--- Start of Information provided ---

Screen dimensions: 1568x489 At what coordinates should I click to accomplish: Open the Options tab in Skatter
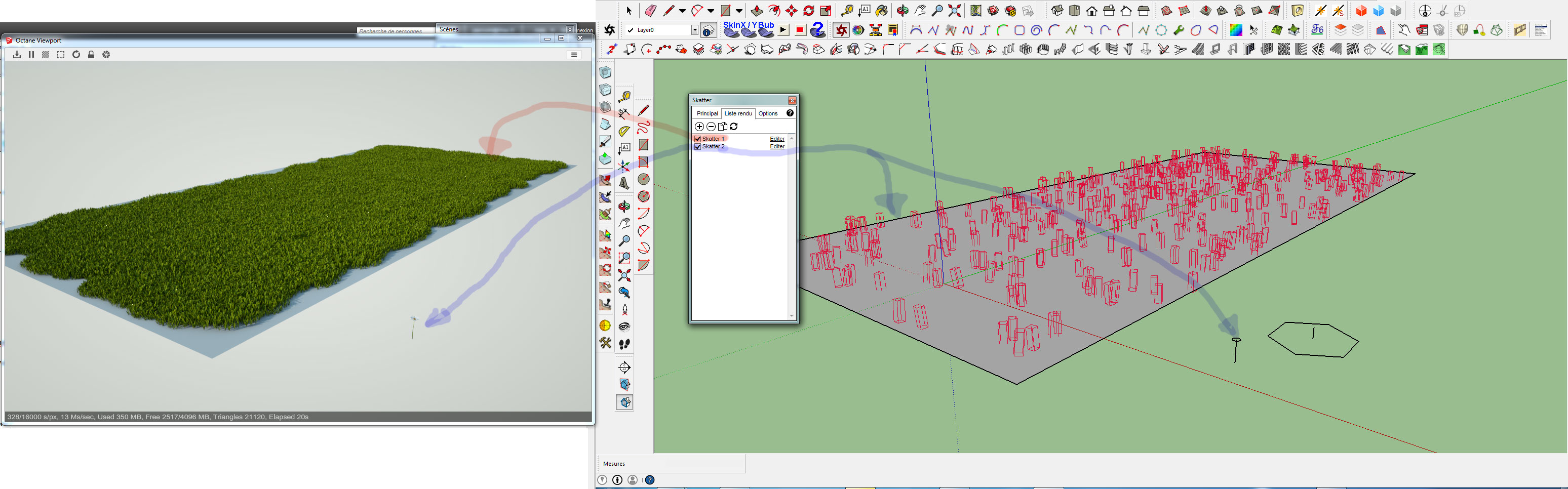pos(768,114)
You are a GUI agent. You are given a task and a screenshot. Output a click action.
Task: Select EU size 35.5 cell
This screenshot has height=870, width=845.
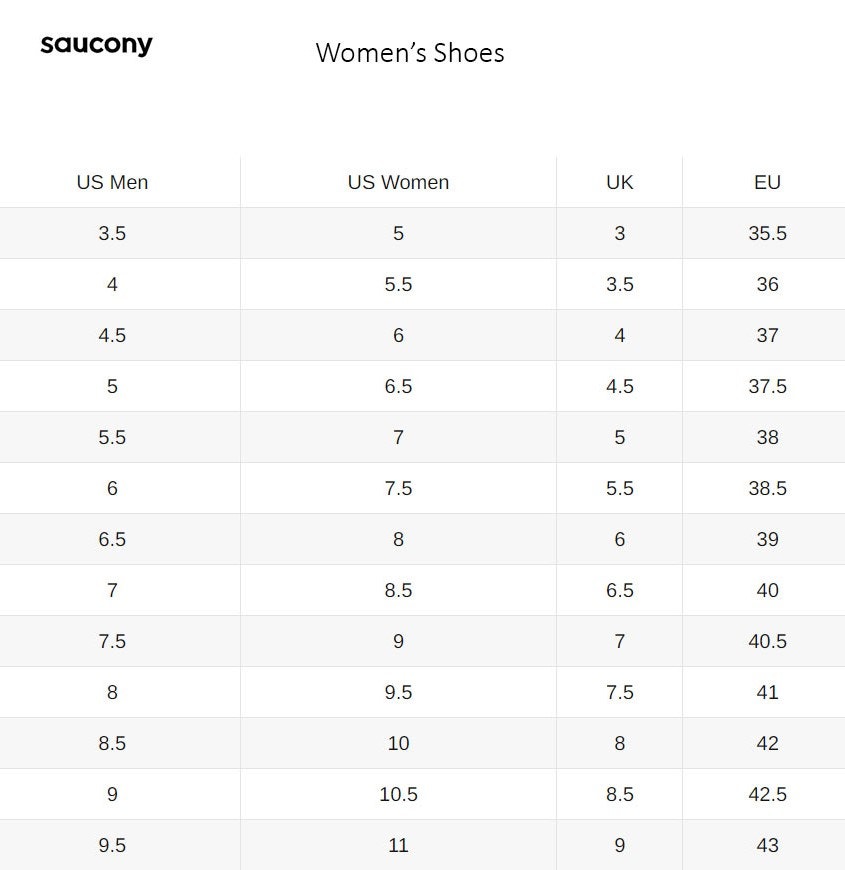(767, 233)
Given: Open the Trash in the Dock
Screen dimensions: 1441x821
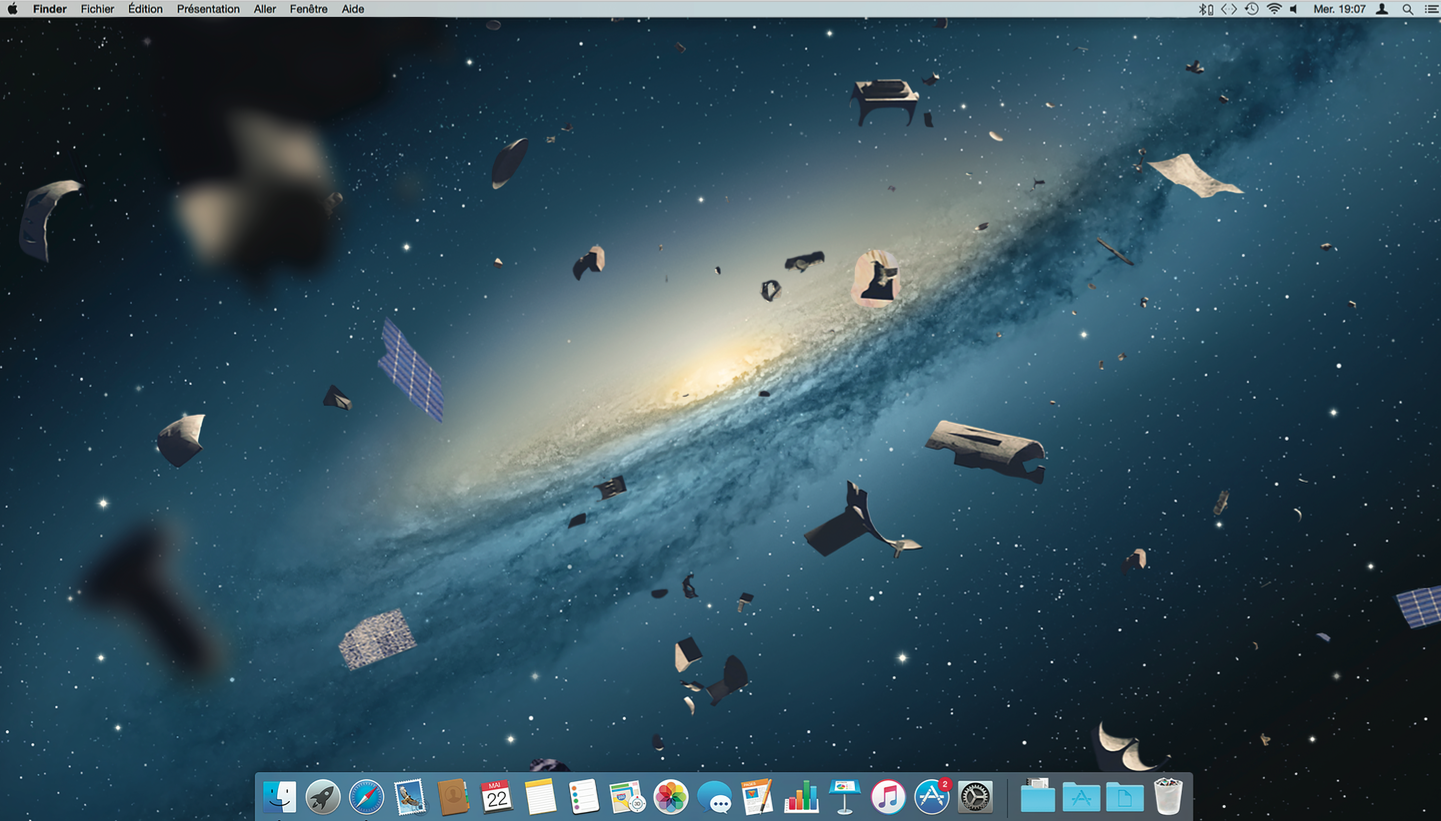Looking at the screenshot, I should coord(1168,797).
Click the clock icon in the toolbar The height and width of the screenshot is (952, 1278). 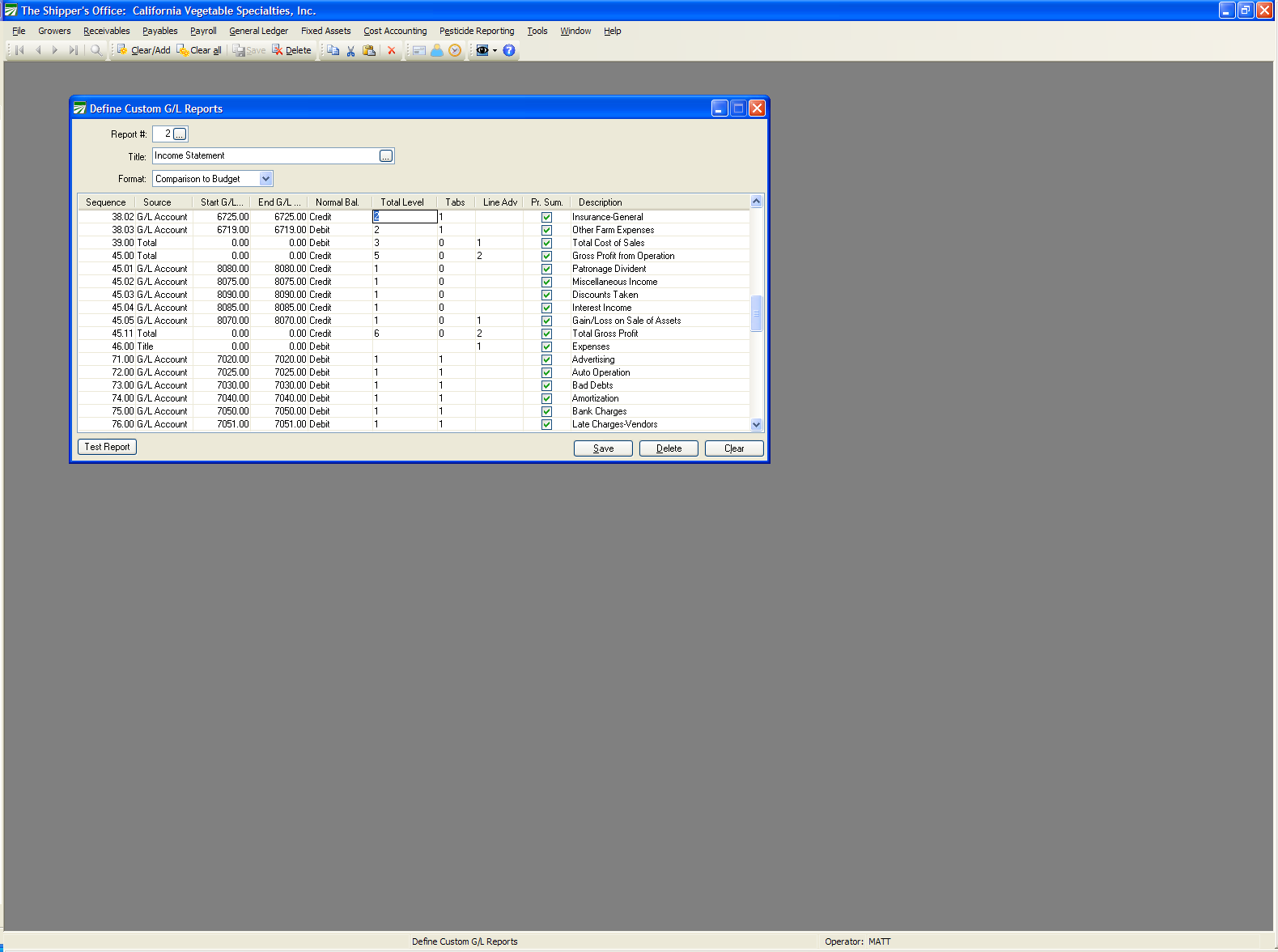[x=455, y=50]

--- End of Information provided ---

Write out the lines between the one containing "You are a GUI" and the one containing "Looking at the", inclusive, word for word. Leave the pictures out of your answer.

*Solution below*.
You are a GUI agent. You are given a task and a screenshot. Output a click action.
Task: Select EU size 35.5 cell
This screenshot has height=870, width=845.
(767, 233)
Given: Open the Trash in the Dock
Screen dimensions: 1441x821
Looking at the screenshot, I should coord(1168,797).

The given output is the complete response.